◆ Task
Working from the top of the listing below, retype each line through the line containing "You are a computer-use", both included, with no pictures.

# # # # # # #

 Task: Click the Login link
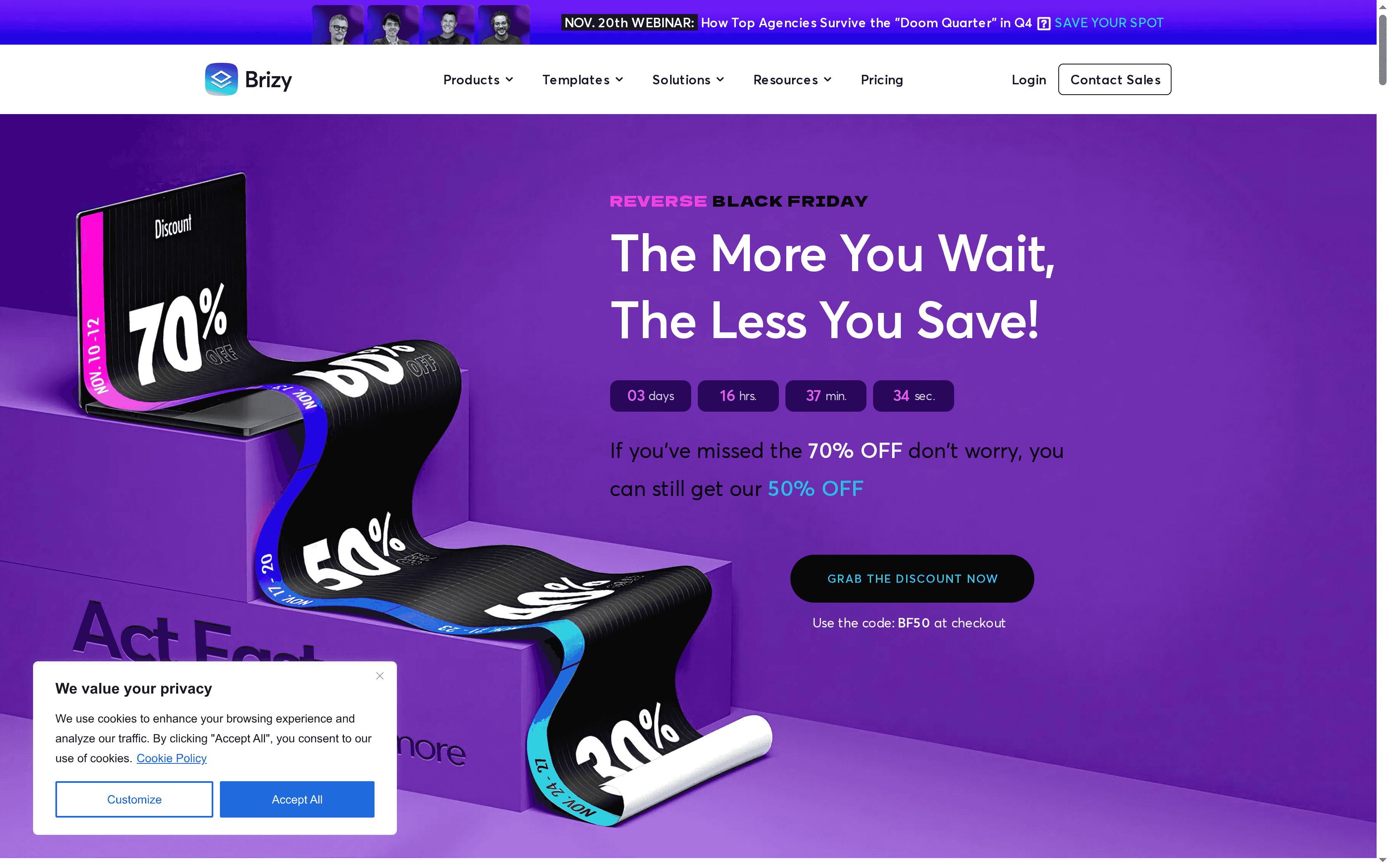1029,80
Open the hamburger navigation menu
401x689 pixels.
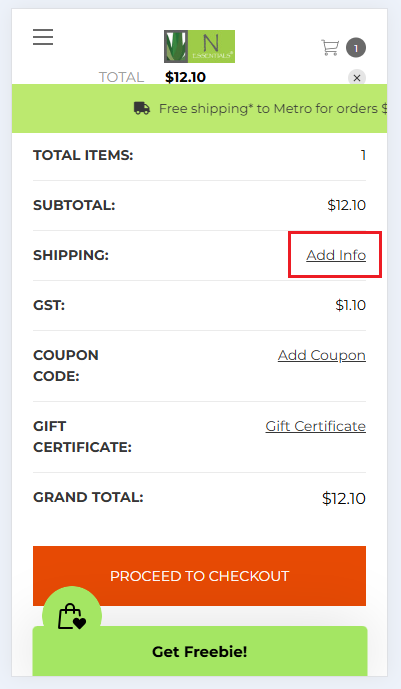(43, 37)
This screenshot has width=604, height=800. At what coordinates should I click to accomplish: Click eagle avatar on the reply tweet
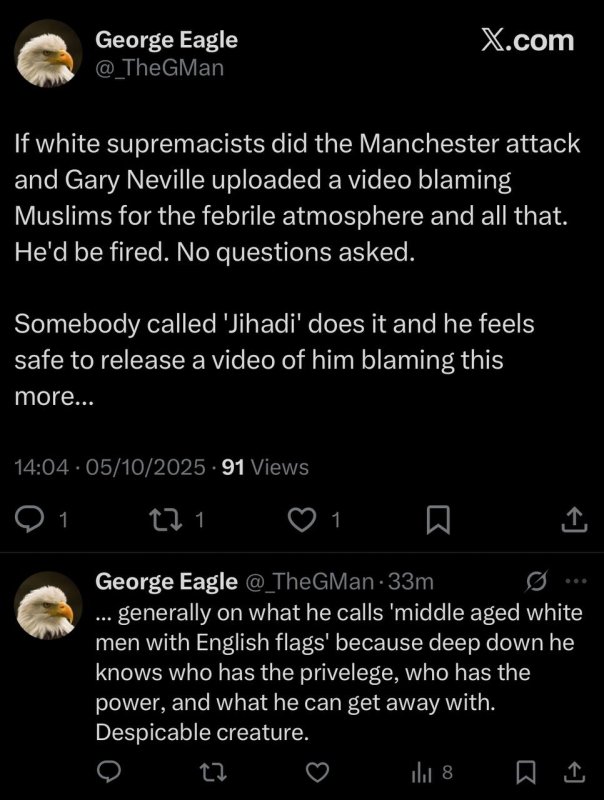tap(48, 606)
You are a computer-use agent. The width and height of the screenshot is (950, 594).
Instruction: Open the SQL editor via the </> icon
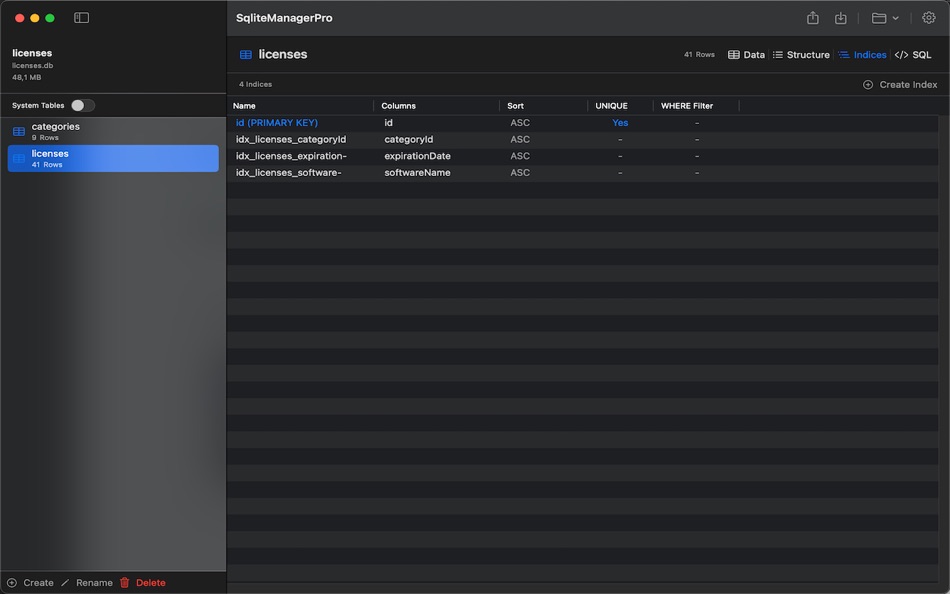click(x=901, y=54)
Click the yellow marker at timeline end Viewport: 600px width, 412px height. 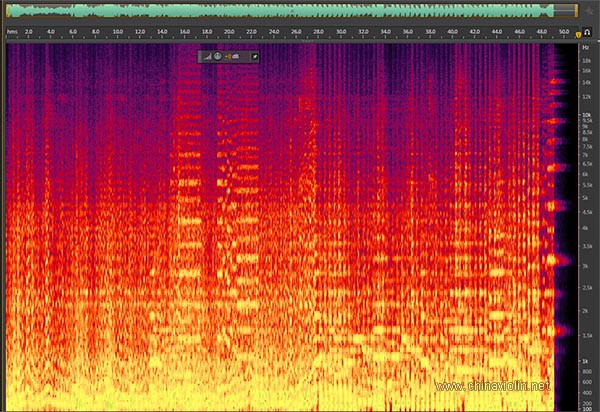(x=577, y=32)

# # # # # # #

◆ Task answer
 Task: Click the Login link
1029,80
Open the hamburger navigation menu
401x689 pixels.
(43, 37)
This screenshot has width=604, height=800. At what coordinates should I click to accomplish: Click eagle avatar on the reply tweet
tap(48, 606)
You are a computer-use agent. The width and height of the screenshot is (950, 594).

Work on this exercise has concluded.